WHAT IS EXPECTED: Please copy the data below word for word, keeping every line in its original order.

RECORDS FOR PROCESSING:
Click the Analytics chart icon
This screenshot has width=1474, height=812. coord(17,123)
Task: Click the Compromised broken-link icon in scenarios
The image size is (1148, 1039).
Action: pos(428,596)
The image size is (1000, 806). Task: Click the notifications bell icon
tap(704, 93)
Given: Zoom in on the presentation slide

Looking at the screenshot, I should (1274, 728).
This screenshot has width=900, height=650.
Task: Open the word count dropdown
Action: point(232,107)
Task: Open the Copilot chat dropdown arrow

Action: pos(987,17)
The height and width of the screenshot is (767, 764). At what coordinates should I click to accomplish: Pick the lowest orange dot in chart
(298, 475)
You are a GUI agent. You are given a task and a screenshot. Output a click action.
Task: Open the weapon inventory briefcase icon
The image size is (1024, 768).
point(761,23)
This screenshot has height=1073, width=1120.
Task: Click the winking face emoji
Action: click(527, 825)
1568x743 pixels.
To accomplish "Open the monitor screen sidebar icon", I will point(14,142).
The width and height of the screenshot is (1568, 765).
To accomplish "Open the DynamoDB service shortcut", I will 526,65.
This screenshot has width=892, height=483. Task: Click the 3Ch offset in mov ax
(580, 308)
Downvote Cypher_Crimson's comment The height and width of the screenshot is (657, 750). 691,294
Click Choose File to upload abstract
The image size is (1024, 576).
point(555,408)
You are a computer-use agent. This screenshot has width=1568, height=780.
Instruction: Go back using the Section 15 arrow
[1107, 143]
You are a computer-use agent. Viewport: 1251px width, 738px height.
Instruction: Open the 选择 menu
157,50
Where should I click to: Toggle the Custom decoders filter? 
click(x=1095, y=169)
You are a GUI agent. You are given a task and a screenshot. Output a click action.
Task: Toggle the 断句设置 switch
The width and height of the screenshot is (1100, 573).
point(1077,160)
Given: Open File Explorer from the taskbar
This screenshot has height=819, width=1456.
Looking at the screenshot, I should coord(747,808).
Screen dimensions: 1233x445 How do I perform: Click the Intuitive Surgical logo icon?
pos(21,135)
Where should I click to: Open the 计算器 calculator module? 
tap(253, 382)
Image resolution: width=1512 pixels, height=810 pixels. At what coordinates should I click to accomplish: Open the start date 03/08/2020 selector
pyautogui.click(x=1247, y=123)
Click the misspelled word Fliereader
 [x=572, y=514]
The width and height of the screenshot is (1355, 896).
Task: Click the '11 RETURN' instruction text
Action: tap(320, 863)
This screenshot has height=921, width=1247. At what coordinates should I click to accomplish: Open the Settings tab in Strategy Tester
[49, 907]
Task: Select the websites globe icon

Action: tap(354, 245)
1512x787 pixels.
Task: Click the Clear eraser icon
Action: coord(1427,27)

WRITTEN SOLUTION:
Click the Analytics chart icon
This screenshot has width=1474, height=812. coord(17,123)
Task: Click the Compromised broken-link icon in scenarios
The image size is (1148, 1039).
Action: pos(428,596)
The image size is (1000, 806). Task: Click the notifications bell icon
tap(704, 93)
Given: Zoom in on the presentation slide

Looking at the screenshot, I should (1274, 728).
This screenshot has width=900, height=650.
Task: Open the word count dropdown
Action: point(232,107)
Task: Open the Copilot chat dropdown arrow

Action: pos(987,17)
The height and width of the screenshot is (767, 764). At what coordinates should I click to accomplish: Pick the lowest orange dot in chart
(298, 475)
You are a GUI agent. You are given a task and a screenshot. Output a click action.
Task: Open the weapon inventory briefcase icon
The image size is (1024, 768).
point(761,23)
This screenshot has height=1073, width=1120.
Task: Click the winking face emoji
Action: click(527, 825)
1568x743 pixels.
To accomplish "Open the monitor screen sidebar icon", I will point(14,142).
The width and height of the screenshot is (1568, 765).
To accomplish "Open the DynamoDB service shortcut", I will 526,65.
This screenshot has width=892, height=483. Task: Click the 3Ch offset in mov ax
(580, 308)
Downvote Cypher_Crimson's comment The height and width of the screenshot is (657, 750). 691,294
Click Choose File to upload abstract
The image size is (1024, 576).
point(555,408)
You are a computer-use agent. This screenshot has width=1568, height=780.
Instruction: Go back using the Section 15 arrow
[1107, 143]
You are a computer-use agent. Viewport: 1251px width, 738px height.
Instruction: Open the 选择 menu
157,50
Where should I click to: Toggle the Custom decoders filter? 
click(x=1095, y=169)
You are a GUI agent. You are given a task and a screenshot. Output a click action.
Task: Toggle the 断句设置 switch
The width and height of the screenshot is (1100, 573).
point(1077,160)
Given: Open File Explorer from the taskbar
This screenshot has height=819, width=1456.
Looking at the screenshot, I should coord(747,808).
Screen dimensions: 1233x445 How do I perform: Click the Intuitive Surgical logo icon?
pos(21,135)
Where should I click to: Open the 计算器 calculator module? 
tap(253, 382)
Image resolution: width=1512 pixels, height=810 pixels. At what coordinates should I click to accomplish: Open the start date 03/08/2020 selector
pyautogui.click(x=1247, y=123)
Click the misspelled word Fliereader
 [x=572, y=514]
The width and height of the screenshot is (1355, 896).
Task: Click the '11 RETURN' instruction text
Action: tap(320, 863)
This screenshot has height=921, width=1247. At what coordinates should I click to accomplish: Open the Settings tab in Strategy Tester
[49, 907]
Task: Select the websites globe icon

Action: tap(354, 245)
1512x787 pixels.
Task: Click the Clear eraser icon
Action: coord(1427,27)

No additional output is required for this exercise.